In a CFB boiler, upward gas flow carries reacting and non-reacting solids to an outlet at the upper portion of the furnace where the solids are separated from the gas, often by a staggered array of impact-type particle separators. The solids are used within the combustion process to transfer heat from the chemical process to the boiler water-cooled enclosure walls and other heating surfaces. The solids thus help control the overall furnace temperature that results in reducing NOx and SO₂. The bulk of the solids reaching the top of the furnace are collected and returned to the furnace bottom.

U.S. Pat. No. 6,532,905 discloses a controllable solids heat exchanger called an in-bed heat exchanger (IBHX). The heat exchanger is immersed within a bubbling fluidized bed (BFB). Heat transfer in the heat exchanger is controlled by controlling the rate of solids discharge from the lower part of the BFB into the furnace. The discharge control is accomplished using at least one non-mechanical valve being operated by controlling flow rate of fluidizing gas in the vicinity of the non-mechanical valve. Reducing or completely shutting off fluidizing gas flow to the controlling fluidizing device (typically, a plurality of bubble caps are used to distribute the fluidizing gas) hampers local fluidization and, correspondingly, slows down solids movement through the non-mechanical valve thus allowing the control of the solids discharge from the BFB to the CFB. U.S. Pat. No. 8,434,430 discloses an example of a controllable non-mechanical valve for an IBHX in FIG. 3 of the patent.

An undesired drawback of reducing the flow rate of the fluidizing gas in the vicinity of the non-mechanical valve is bed material agglomeration. The decrease of the local fluidizing velocity and corresponding reduction of the bed mixing (while combustion takes place) can result in a local bed temperature rise sufficient for bed material agglomeration. Solids agglomeration may also happen elsewhere in the bed of the IBHX because generally lower fluidizing velocity in the BFB (compared to CFB) results in less vigorous mixing and thus higher potential for temperature and chemical non-uniformity leading to forming agglomerates. To be discharged from the IBHX through a dedicated drain opening, the agglomerates have to be moved towards this opening by the solids discharge flow. If the flow is not sufficient to move the agglomerates, they will eventually accumulate in the IBHX rendering its inoperable.
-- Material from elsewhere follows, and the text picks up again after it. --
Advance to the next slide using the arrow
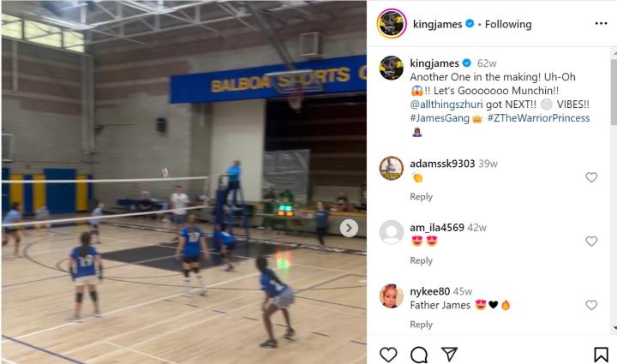Screen dimensions: 617x364 349,228
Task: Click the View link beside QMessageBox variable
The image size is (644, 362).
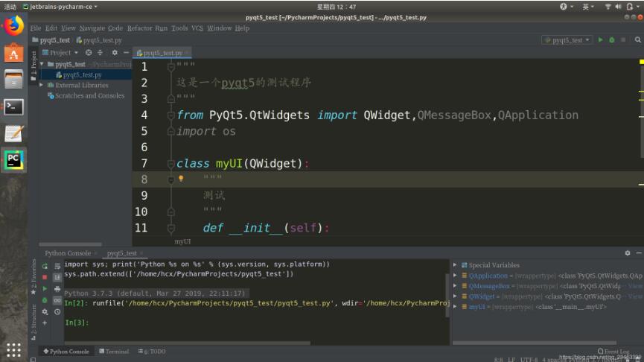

Using an open bottom design (see Steam: Its Generation and Use, 41st ed., page 17-3 (2005; The Babcock & Wilcox Company, Barberton, Ohio) allows draining agglomerates from any location of the IBHX thus greatly improving its operation reliability. Using an open bottom design with an IBHX, however, is associated with a substantial weight of bed material in the hopper(s) below the IBHX and corresponding load increase on the boiler support steel.

SUMMARY OF THE INVENTION

The present disclosure improves reliability of the CFB boiler with IBHX while reducing its cost and widening the range of design options.

The disclosure provides a configuration wherein the enclosure of the IBHX is supported from the dormant solids hoppers for CFB and IBHX located under the distribution grids.

The disclosure provides a support configuration wherein the membranes between the tubes of the enclosure walls are removed to define loose tubes that extend through the hopper walls to accommodate thermal expansion.

The disclosure provides a support configuration wherein a skirt is disposed inside the IBHX hopper to prevent gas leakage from the IBHX hopper to the CFB hopper around the enclosure supports.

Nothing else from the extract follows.